Prompt: Could you extend the article below on Sierra Leone's postwar recovery, picking up right after its final paragraph?

Formula for W. African Peace: Conciliation, Aid
Sierra Leone earned a boost out of civil war
FREETOWN, SIERRA LEONE
Sitting on the terrace of her comfortable home overlooking this seaside capital and its white beaches, Agnes Kanu relishes the relative calm that elections and a cease-fire have brought her. A year ago she was struggling to shelter and feed some 40 relatives who'd fled their burned-out villages and come to stay with her. "Now, thanks be to God, I have half the amount gone," she says.
Sierra Leone was considered West Africa's most desperate case until neighboring Liberia's peace accord was broken earlier this year. Seven months after a presidential election few thought would happen, much less make a difference, the former British colony is pioneering a political and economic turnaround unprecedented in the region.
Though a final peace accord still hinges on two sticking points, a cease-fire negotiated shortly after the elections has more or less held. Its success may be due in part to the generosity President Ahmed Tejan Kabbah's government has shown rebels known for committing some of the most gruesome atrocities on the continent. Many ex-combatants of the Revolutionary United Front have been released unconditionally, while others are scheduled for vocational training. There is no talk of a war crimes tribunal.
"Taking them to court and jailing them or hanging them for all the evils is not really going to help us right now," says Omrie Michael Golley, an activist who helped bring the rebels and government together. "They've got to come out of the bush, and they've got to also play a responsible part in rebuilding our country."
Even the former military rulers who tried to rig the elections have been shown goodwill. In a gesture described as part of the peace process, the United Nations offered scholarships to several former top brass and they are now studying international relations in Britain.
ON the dusty streets of Freetown there is a new bustle as aid workers and development experts flood back into the country. Government ministers, mindful of their new-found favor with the international community, have taken up the mantra of reminding people that donor countries are watching. Recently the communications minister called a press conference to complain about a front-page photo in a local paper, an old picture which purported to show a government soldier beating a civilian. This was not only misleading, lamented the minister, it worked against government efforts to "heighten investor confidence."

Study material:

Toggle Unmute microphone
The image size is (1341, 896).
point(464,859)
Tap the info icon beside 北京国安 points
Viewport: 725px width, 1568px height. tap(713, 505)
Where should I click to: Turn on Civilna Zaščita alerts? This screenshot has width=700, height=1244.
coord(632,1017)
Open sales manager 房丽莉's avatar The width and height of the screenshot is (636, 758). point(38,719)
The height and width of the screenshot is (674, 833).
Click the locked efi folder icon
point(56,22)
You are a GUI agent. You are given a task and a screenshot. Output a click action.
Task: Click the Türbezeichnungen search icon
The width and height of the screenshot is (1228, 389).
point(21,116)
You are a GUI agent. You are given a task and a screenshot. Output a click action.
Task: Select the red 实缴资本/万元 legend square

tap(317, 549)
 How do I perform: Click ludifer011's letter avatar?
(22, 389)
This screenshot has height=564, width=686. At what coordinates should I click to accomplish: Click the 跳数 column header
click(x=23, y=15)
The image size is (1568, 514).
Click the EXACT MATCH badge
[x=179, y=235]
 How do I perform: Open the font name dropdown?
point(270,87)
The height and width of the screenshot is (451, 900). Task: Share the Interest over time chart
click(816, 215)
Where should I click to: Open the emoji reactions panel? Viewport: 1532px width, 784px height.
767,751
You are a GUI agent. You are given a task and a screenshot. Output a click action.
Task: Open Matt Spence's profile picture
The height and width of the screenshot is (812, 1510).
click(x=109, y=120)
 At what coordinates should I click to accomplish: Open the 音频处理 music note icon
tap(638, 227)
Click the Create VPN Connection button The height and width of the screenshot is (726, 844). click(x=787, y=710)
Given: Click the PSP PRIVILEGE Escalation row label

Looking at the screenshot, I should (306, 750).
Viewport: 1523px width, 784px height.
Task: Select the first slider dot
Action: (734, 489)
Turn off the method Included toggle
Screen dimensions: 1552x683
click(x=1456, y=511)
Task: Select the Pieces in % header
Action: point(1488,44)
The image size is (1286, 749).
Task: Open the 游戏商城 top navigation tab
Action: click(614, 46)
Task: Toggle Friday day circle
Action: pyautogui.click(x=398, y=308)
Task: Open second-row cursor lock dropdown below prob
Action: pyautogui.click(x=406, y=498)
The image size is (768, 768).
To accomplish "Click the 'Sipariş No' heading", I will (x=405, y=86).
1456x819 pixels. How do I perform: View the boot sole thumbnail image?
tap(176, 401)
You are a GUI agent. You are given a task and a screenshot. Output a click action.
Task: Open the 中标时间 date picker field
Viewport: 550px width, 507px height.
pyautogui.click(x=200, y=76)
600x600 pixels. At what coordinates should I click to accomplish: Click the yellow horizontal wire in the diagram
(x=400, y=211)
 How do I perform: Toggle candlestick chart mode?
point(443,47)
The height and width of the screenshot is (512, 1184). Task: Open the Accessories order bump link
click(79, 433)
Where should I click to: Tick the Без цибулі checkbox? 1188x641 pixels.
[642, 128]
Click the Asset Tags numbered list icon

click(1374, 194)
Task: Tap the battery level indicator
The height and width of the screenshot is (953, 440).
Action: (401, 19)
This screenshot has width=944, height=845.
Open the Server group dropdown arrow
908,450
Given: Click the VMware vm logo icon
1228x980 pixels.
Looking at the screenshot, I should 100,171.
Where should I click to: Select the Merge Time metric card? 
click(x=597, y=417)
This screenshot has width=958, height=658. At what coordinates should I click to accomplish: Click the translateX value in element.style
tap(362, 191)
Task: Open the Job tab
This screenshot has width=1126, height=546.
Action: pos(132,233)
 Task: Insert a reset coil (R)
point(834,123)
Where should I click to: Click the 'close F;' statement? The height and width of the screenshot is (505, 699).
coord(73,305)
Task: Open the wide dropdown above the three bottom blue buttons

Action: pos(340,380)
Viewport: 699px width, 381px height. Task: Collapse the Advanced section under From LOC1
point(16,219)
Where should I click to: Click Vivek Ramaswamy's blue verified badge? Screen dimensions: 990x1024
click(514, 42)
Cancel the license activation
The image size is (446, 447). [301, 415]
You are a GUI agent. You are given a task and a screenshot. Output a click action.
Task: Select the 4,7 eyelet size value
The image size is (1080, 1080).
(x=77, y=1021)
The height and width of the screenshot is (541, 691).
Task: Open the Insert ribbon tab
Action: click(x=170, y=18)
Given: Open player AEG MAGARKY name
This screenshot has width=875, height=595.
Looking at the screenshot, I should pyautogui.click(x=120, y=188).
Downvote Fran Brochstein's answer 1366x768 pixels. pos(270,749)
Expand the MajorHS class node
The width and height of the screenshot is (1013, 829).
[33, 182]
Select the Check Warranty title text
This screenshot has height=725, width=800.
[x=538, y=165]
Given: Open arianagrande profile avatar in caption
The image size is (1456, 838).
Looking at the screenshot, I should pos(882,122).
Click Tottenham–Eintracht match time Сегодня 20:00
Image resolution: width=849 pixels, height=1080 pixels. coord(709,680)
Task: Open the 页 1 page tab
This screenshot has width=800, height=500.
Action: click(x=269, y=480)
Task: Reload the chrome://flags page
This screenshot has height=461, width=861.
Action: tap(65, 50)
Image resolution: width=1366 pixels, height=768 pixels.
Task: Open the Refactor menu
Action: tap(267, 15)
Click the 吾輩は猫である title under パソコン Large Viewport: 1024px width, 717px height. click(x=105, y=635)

Answer box:
With the same goal in mind, South African mercenaries who once waged battle against rebels are now used to ward off illegal digging at the government's potentially lucrative diamond mines. President Kabbah has also launched a unique anticorruption campaign: When a government survey found a main cause of corruption is people's desire to have enough money to build a home, officials came up with a scheme to make cheap housing available to low-income workers.
Still, plugging the budget gaps left by the previous regime while maintaining public support isn't easy. A recent hike in the gas tax produced widespread grumbling and put officials on the defensive.
UN Special Representative Berhanu Dinka blames unrealistic expectations. "People have to be patient, and have to understand that economic development happens not by changing governments, but by changing attitudes and working habits."
Lately, the government has also been facing an increasing number of cease-fire violations in the east, forcing officials to reclose roads and throwing doubt on the stalled peace process.
Yet sitting on her terrace Agnes Kanu is optimistic. "If only people can forget everything that has happened, and let's try to start all over again. Because, for example, all those people that have been killed, are we going to make them come back to life? It's not possible. So we just swallow up everything for now, and try to build Sierra Leone to something good for everybody."